Son is my ex-colleague from FF. He is a very nice guy with high EQ. He could be very easy to get close with some first met people. I think this is also the main reason he still can keep a long relationship with those subjective and stubborn people like me...I met him since around 4 years ago in FF. At that moment he was a co-op student, as an arrogant colleague, I tried to teach him as much as possible from my limited 2 years working experiences. May be our age is quite close and the attitude is pretty much the same, we have fun to work and stay together to pass through the routine and boring life in FF. He is a good audience, everytime when I shared my experience with him, most of the time he just listened and questioned, rarely point out some subjective opinions to reject me. Therefore my pride was growing up day by day, thinking that my tenets are all correct.
Always tell the truth to your friends is not always the best way to help them, it may stimulate negative feedback if they are not munificent enough to accept your opinion. Knows how to step back and agree with them first is important to have their trust, then try to explain to them from another best moment. This is what I got stunned about these days, I always think that I am the one to teach him how to develop our life but there are a lot I should also learn from him. How to build and keep a relationship he is a really an expert. He can simply talk with any kind of people like a family greeting, but I was just like debating or arguing all the time.

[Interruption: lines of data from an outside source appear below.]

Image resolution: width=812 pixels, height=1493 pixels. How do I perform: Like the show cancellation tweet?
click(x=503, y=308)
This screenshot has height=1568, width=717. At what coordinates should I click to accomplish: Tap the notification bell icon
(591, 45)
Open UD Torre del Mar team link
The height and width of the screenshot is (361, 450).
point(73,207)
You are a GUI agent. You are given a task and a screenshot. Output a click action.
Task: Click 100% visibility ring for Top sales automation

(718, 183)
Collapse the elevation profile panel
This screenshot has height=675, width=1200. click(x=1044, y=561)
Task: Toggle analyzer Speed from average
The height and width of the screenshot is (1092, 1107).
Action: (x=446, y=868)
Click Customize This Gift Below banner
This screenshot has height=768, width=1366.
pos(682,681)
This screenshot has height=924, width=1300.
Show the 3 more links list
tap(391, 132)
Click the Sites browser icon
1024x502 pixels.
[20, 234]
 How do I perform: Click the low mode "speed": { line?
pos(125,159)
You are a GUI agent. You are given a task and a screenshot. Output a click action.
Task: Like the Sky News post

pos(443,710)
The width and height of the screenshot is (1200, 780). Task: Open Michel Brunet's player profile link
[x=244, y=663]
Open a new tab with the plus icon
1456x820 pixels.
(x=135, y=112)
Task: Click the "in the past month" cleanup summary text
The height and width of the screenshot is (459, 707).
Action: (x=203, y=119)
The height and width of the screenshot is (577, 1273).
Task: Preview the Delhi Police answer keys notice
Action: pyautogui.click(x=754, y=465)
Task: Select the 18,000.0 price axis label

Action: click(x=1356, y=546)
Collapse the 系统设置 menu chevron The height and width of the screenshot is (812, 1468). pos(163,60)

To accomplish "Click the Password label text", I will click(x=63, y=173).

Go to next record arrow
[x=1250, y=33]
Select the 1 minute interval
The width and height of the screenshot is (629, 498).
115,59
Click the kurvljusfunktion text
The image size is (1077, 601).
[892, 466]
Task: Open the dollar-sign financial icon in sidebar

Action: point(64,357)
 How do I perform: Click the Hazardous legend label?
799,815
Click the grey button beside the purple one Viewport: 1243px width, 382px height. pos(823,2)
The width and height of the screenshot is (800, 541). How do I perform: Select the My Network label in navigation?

"海納百川, 有容乃大; 壁立千仞, 無欲則剛." I think this is what I lack of and this is what I should learn about. Things have no absolute right or wrong, or I can say I have no the absolute ability to justify the right and wrong at this moment. What I should do right now is to forget all the bad memories from the past and accept any different kind of new ideas as the Ocean which can contain all the water from rivers, so that we can have a wider vision to understand the right. I should also put down all the greed and aiming to my goal to make my spirit as hard as the cliff which can suffer any kind of waves.
He is not that one to teach me how to walk in my life, but he is the one to open the door names "humbleness".

1 comment:
Yr blog shows very poetic sense.
Good thinking and nice ideas to put thinking into poetic words, knows how to compare with things.
Should start writing article or book.
will b yr reader.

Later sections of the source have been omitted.